• **PROBLEM TO SOLVE**: Produce a verbatim copy of the entries listed below.

• **INPUT DATA**:

=======

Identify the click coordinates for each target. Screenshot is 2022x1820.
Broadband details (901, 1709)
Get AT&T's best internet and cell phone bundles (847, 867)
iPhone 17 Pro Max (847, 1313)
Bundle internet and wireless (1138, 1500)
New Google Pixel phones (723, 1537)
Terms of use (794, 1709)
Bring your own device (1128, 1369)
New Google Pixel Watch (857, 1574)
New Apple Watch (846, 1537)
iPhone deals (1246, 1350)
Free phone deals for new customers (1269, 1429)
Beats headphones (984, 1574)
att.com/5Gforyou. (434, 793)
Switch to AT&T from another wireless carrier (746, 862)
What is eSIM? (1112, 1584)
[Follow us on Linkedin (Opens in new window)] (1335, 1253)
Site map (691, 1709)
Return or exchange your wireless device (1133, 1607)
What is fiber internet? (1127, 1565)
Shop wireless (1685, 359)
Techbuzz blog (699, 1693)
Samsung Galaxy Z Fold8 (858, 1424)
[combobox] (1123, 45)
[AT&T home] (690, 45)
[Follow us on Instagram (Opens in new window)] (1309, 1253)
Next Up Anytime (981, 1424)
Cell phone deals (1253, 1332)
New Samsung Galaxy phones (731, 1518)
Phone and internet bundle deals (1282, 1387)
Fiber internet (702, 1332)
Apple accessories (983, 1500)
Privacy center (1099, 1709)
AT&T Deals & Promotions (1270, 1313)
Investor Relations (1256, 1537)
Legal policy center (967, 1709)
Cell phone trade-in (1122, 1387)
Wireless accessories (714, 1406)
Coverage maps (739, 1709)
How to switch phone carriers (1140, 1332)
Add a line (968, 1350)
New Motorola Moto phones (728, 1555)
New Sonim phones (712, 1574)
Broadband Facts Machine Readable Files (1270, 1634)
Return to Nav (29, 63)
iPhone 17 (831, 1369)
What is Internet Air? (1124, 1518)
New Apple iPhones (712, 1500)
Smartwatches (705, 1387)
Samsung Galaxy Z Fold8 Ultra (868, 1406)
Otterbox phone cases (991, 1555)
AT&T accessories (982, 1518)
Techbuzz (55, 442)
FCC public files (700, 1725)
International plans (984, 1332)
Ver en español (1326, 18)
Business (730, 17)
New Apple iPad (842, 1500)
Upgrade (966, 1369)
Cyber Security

=======

• **RESPONSE**:
Identify the click coordinates for each target. Screenshot is 2022x1820.
Broadband details (901, 1709)
Get AT&T's best internet and cell phone bundles (847, 867)
iPhone 17 Pro Max (847, 1313)
Bundle internet and wireless (1138, 1500)
New Google Pixel phones (723, 1537)
Terms of use (794, 1709)
Bring your own device (1128, 1369)
New Google Pixel Watch (857, 1574)
New Apple Watch (846, 1537)
iPhone deals (1246, 1350)
Free phone deals for new customers (1269, 1429)
Beats headphones (984, 1574)
att.com/5Gforyou. (434, 793)
Switch to AT&T from another wireless carrier (746, 862)
What is eSIM? (1112, 1584)
[Follow us on Linkedin (Opens in new window)] (1335, 1253)
Site map (691, 1709)
Return or exchange your wireless device (1133, 1607)
What is fiber internet? (1127, 1565)
Shop wireless (1685, 359)
Techbuzz blog (699, 1693)
Samsung Galaxy Z Fold8 (858, 1424)
[combobox] (1123, 45)
[AT&T home] (690, 45)
[Follow us on Instagram (Opens in new window)] (1309, 1253)
Next Up Anytime (981, 1424)
Cell phone deals (1253, 1332)
New Samsung Galaxy phones (731, 1518)
Phone and internet bundle deals (1282, 1387)
Fiber internet (702, 1332)
Apple accessories (983, 1500)
Privacy center (1099, 1709)
AT&T Deals & Promotions (1270, 1313)
Investor Relations (1256, 1537)
Legal policy center (967, 1709)
Cell phone trade-in (1122, 1387)
Wireless accessories (714, 1406)
Coverage maps (739, 1709)
How to switch phone carriers (1140, 1332)
Add a line (968, 1350)
New Motorola Moto phones (728, 1555)
New Sonim phones (712, 1574)
Broadband Facts Machine Readable Files (1270, 1634)
Return to Nav (29, 63)
iPhone 17 (831, 1369)
What is Internet Air? (1124, 1518)
New Apple iPhones (712, 1500)
Smartwatches (705, 1387)
Samsung Galaxy Z Fold8 Ultra (868, 1406)
Otterbox phone cases (991, 1555)
AT&T accessories (982, 1518)
Techbuzz (55, 442)
FCC public files (700, 1725)
International plans (984, 1332)
Ver en español (1326, 18)
Business (730, 17)
New Apple iPad (842, 1500)
Upgrade (966, 1369)
Cyber Security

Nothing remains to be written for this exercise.